Test DICOM files set for Local control challenge
This MD Anderson Cancer Center set of anonymized high-quality computed tomography (CT) scans with contrast represent a comparatively homogeneous, uniform cohort of 288 oropharynx cancer patients with detailed clinical history, consistent follow-up of > 2 years, known etiological/biological correlates (specifically, human papilloma virus status). Our major target is to assess/validate the radiomics workflow and predictive capacity of radiomics signatures from challenge participants.
We imported the CT scans from the patients’ electronic medical records, that were performed before the initiation of the radiation treatment course. All the patients were treated using the IMRT modality. Some patients were simultaneously prescribed chemotherapy. We intended that the CT films would be as much representative of the original simulation CT scans that were used for treatment planning, in which no contrast was injected according to our institutional policy.
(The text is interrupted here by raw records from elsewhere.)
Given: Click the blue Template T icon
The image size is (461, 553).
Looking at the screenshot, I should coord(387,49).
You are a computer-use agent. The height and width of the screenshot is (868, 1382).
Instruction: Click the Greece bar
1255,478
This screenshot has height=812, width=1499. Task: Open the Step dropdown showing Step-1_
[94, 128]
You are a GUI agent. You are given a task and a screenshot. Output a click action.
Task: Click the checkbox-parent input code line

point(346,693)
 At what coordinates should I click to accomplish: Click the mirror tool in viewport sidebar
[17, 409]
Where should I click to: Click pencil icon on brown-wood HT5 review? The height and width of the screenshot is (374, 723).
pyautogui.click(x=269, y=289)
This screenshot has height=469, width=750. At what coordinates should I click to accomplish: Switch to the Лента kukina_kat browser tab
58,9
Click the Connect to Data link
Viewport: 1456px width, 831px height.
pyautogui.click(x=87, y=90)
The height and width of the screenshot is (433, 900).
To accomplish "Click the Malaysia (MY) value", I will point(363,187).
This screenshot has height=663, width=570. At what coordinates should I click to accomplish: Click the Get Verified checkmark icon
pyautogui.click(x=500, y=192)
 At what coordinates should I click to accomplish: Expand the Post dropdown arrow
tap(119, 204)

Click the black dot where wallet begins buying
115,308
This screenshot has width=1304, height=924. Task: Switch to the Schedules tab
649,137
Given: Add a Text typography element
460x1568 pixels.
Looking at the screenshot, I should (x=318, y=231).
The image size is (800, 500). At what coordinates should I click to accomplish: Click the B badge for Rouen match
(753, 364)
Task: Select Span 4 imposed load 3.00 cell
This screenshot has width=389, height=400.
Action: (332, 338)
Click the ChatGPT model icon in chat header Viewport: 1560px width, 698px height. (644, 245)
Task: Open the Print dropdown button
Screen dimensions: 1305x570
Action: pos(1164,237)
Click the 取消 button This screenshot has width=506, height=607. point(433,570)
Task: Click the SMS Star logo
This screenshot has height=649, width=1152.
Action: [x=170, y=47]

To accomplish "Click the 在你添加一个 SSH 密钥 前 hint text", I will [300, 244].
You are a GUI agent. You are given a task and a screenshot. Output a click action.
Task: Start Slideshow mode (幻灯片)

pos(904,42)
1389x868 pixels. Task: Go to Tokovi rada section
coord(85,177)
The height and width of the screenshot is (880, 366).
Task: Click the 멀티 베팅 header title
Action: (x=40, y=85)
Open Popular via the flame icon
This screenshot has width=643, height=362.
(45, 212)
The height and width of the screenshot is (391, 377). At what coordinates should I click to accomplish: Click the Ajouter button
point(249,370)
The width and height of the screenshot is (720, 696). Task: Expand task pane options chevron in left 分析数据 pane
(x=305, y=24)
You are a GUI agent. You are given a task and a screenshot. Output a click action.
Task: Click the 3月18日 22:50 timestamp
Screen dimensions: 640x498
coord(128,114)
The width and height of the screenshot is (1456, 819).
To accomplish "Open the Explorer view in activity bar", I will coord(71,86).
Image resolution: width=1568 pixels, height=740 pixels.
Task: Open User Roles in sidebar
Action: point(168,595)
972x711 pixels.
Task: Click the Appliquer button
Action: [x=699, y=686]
Specifically, we posted around one-half of the CT scans from the dataset (138 patients), in DICOM-RT format, on the Kaggle in Class server system, as a “training set”. DICOM-RT files were fully anonymized, with expert physician segmenting primary tumor and lymph node as regions of interest, to eliminate segmentation-related uncertainty for challengers.
The primary oropharyngeal tumor was segmented in red. Whereas, the metastatic cervical lymph nodes were segmented individually, rather than on the basis of the nodal level classification system.
Both training and test sets include the following data for each DICOM-RT case:
- tumor side and subsite
- AJCC stage
- Pathologic grade
- smoking status (in pack-years)
Challenge participants will also be able to download a “test" dataset, which includes the remaining randomly selected 150 patients DICOM files and relevant clinical meta-data, with local control status blinded.